Pais e mães passam corriqueiramente pelo dilema de serem justos com os filhos – especialmente quando um deles comete um erro grave e não o assume, levantando a suspeita sobre os outros. Por exemplo: o vizinho reclama que um saco de lixo foi arremessado da casa ao lado em seu quintal; e isso só pode ter sido feito pelas crianças, que estavam sozinhas na residência. “Quem fez?” é a pergunta inevitável dos pais. Mas como fazer e ensinar a justiça se não há resposta? Se o autor, por medo, nada diz; e os demais, por omissão, silenciam? Não repreender ninguém deseduca. E tratar a todos de igual modo, no caso de um castigo coletivo, não deixa de ser injusto. Mas essa é a “justiça” implícita na lógica do maior empreiteiro do país, Marcelo Odebrecht. E isso diz muito sobre o Brasil.
Na semana passada, em depoimento à CPI da Petrobras, Odebrecht deixou claro que nunca cogitou fazer delação premiada no caso da Lava Jato ao explicar, num exemplo de sua família, quais são seus valores morais. Se alguma de suas filhas tivesse “aprontado”, disse ele, talvez brigasse mais com aquela que dedurou a outra do que com a que tinha errado – e que obviamente ficou quieta sobre seu erro.

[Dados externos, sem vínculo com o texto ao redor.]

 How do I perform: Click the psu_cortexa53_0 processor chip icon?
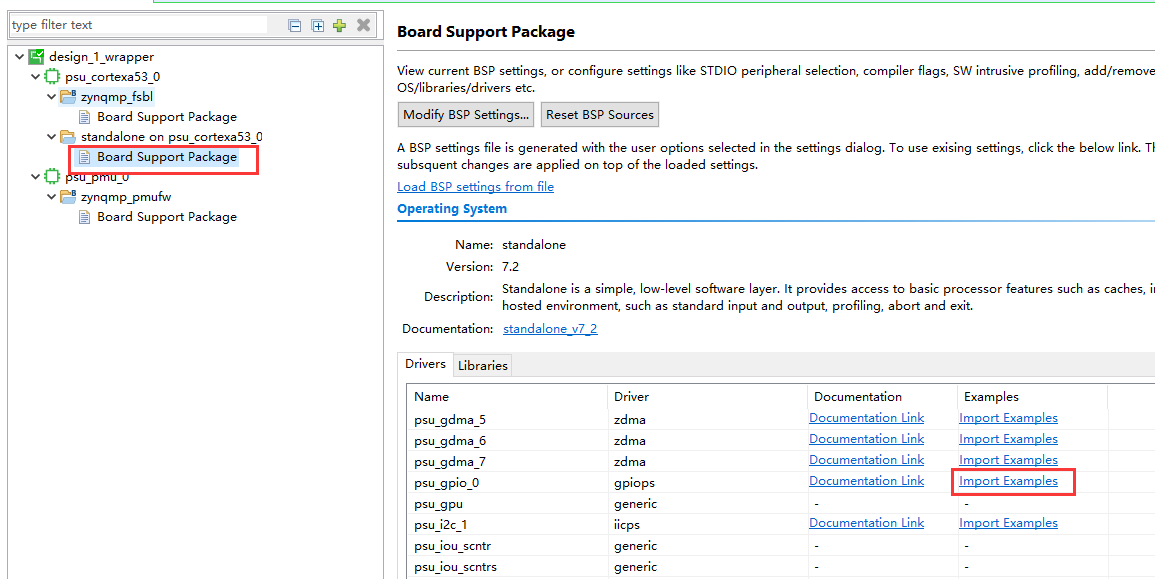[x=52, y=77]
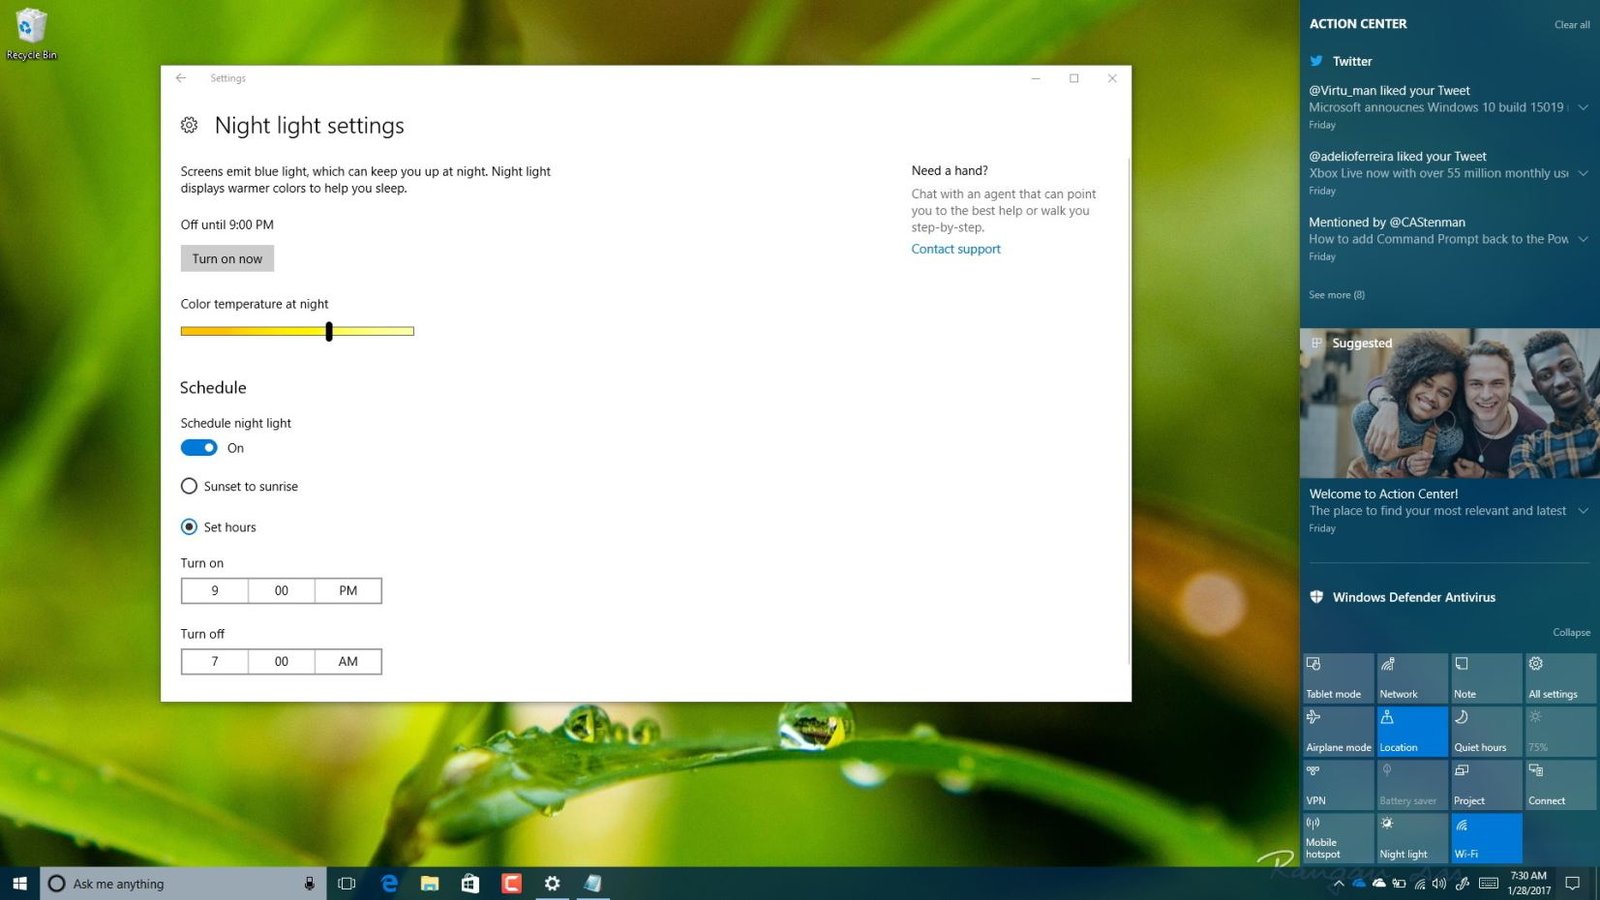
Task: Select the Set hours radio button
Action: (189, 527)
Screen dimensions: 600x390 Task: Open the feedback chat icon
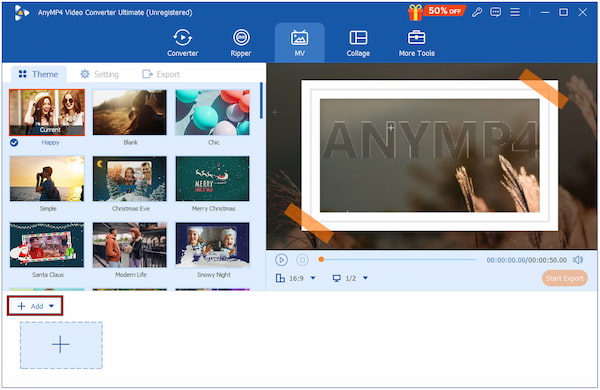point(496,12)
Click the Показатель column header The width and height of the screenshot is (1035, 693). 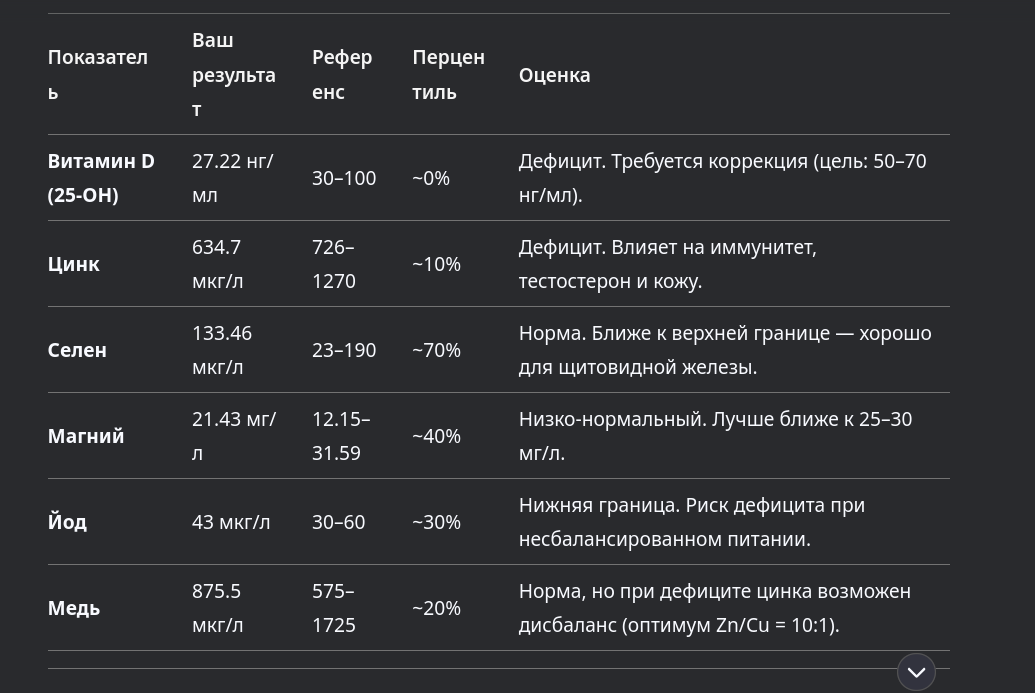coord(98,75)
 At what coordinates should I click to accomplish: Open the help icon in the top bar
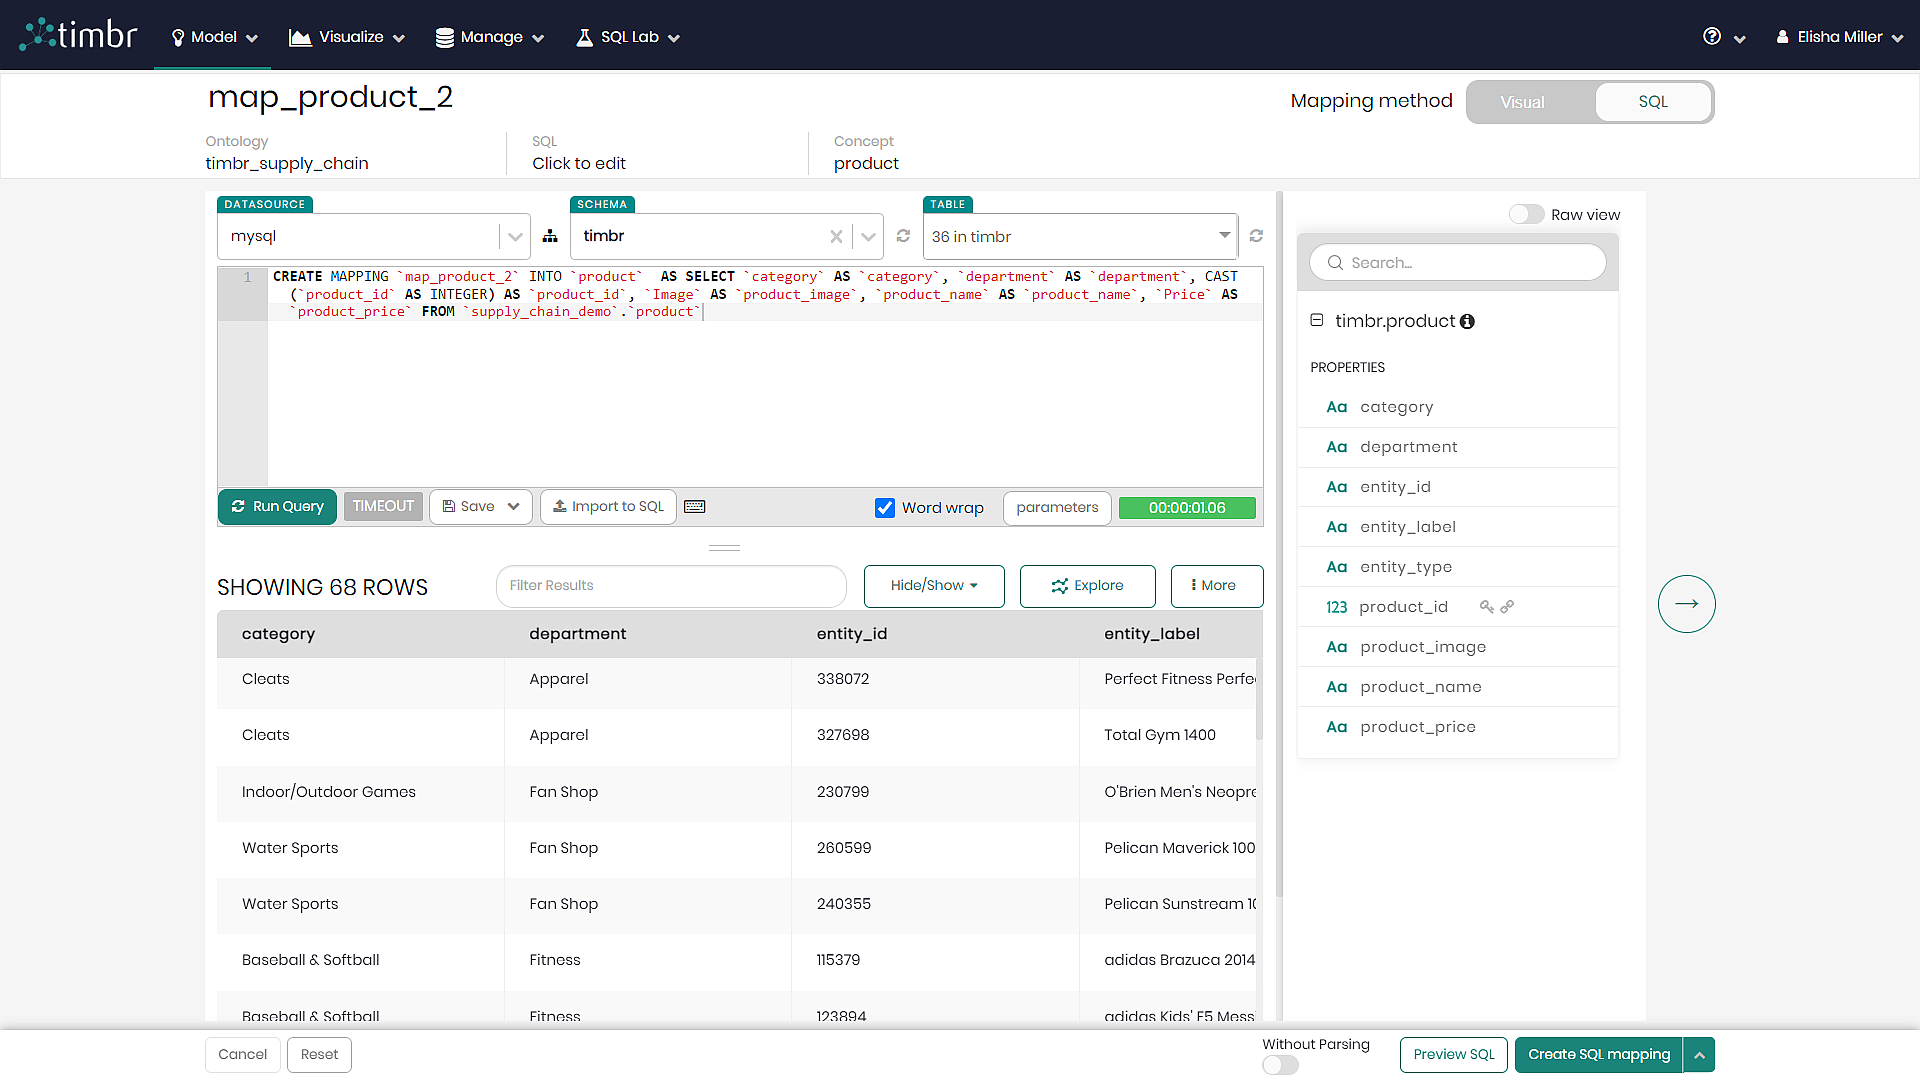tap(1710, 36)
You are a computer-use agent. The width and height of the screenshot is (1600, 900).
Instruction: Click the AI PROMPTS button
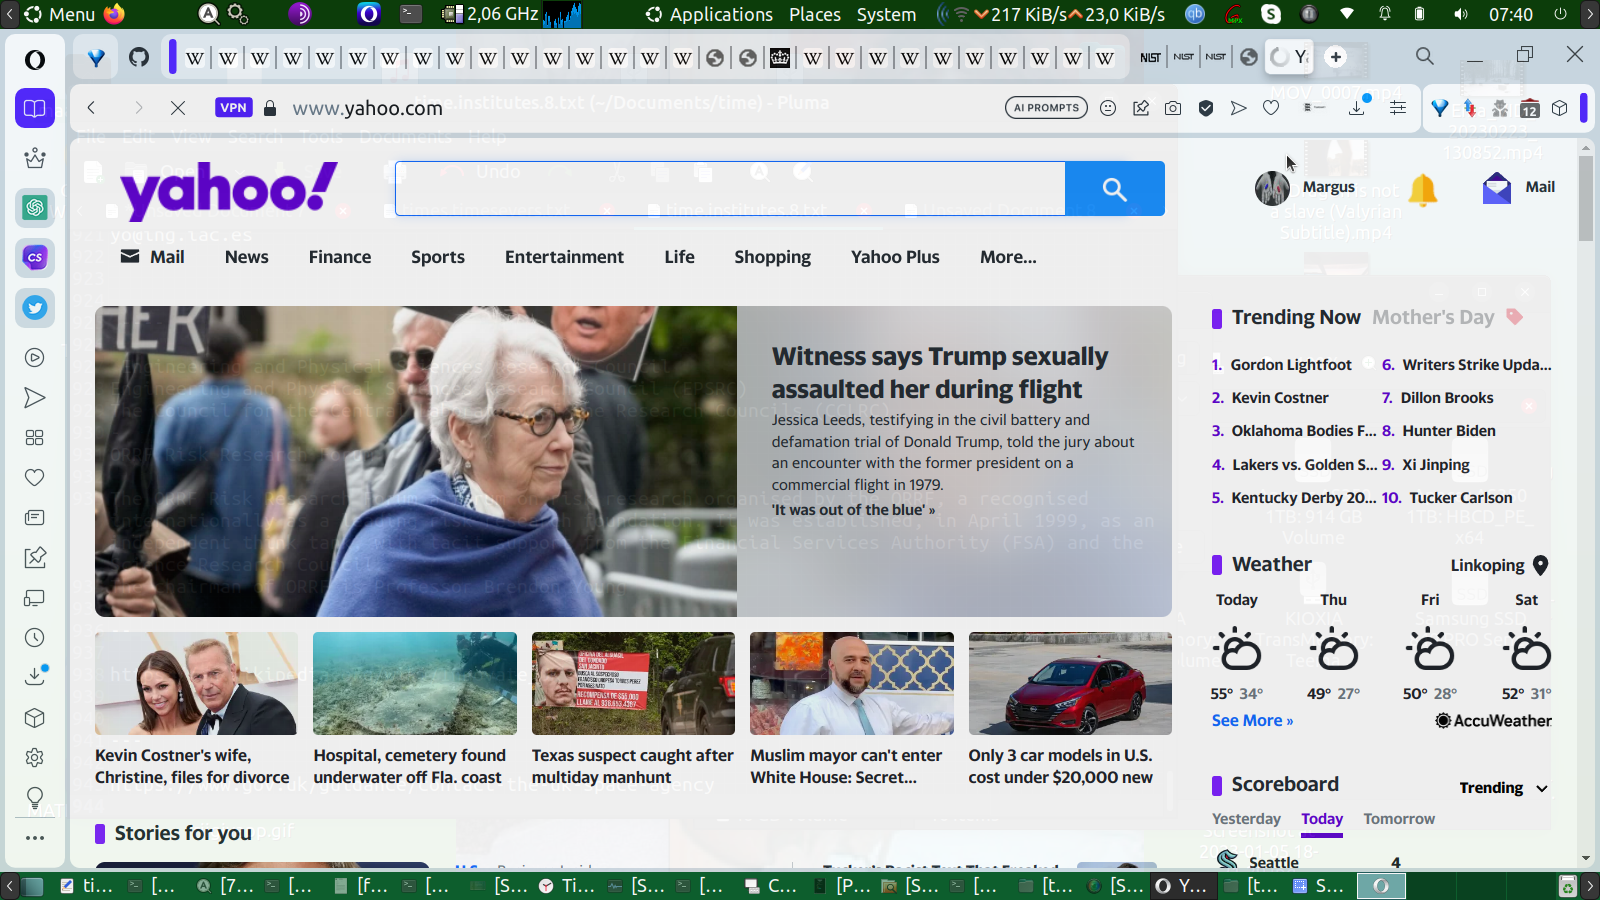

Enquanto houver pais que pensem como Odebrecht, o Brasil continuará a criar cidadãos mentirosos e dissimulados
A solução de Odebrecht é a pior possível: pune o inocente de forma mais dura e, ao mesmo tempo, desestimula as filhas a serem verdadeiras. Se o empreiteiro fizesse isso uma única vez, num segundo caso semelhante teria muito provavelmente de se confrontar com a lei do silêncio dentro de casa. Afinal, num cálculo de custo-benefício feito pelas crianças, essa seria a alternativa que iria garantir a punição mais branda a ambas.
A moral do empreiteiro implica ainda que a lealdade ao grupo a que se pertence é muito mais importante do que a verdade em si. Nessa lógica, ninguém “entrega” ninguém, ainda que haja erros graves em andamento. Quem o fizer, mesmo que de forma justa, comete o maior pecado que poderia praticar contra as variadas formas de coletivismo que oprimem a individualidade: o crime de libertar sua consciência; de exercitar sua autonomia em nome de um valor maior.
Não se trata, portanto, de estimular que os filhos (e as pessoas de um modo geral) sejam dedos-duros, que façam fofoca e intriga sobre a vida alheia. A ampla rejeição cultural do brasileiro à figura do “cagueta” pode conduzir a essa conclusão superficial. Mas ela é equivocada. E obscurece qual é o cerne da questão: a verdade como pressuposto da justiça. Numa situação em que se pode evitar uma injustiça ou reparar um erro, o silêncio não é uma escolha correta. Esse é o ponto. E não o receio de criar pequenos fofoqueiros – que em geral não têm nenhuma intenção de serem justos; muito pelo contrário.
Enquanto houver pais que pensem como Odebrecht, porém, o Brasil continuará a criar cidadãos mentirosos, dissimulados, omissos e submissos a seus grupos. Permanecerá sendo injusto em todos os sentidos, pois não tem a justiça e a verdade entre seus principais valores. Talvez isso explique por que o país é do jeito que é.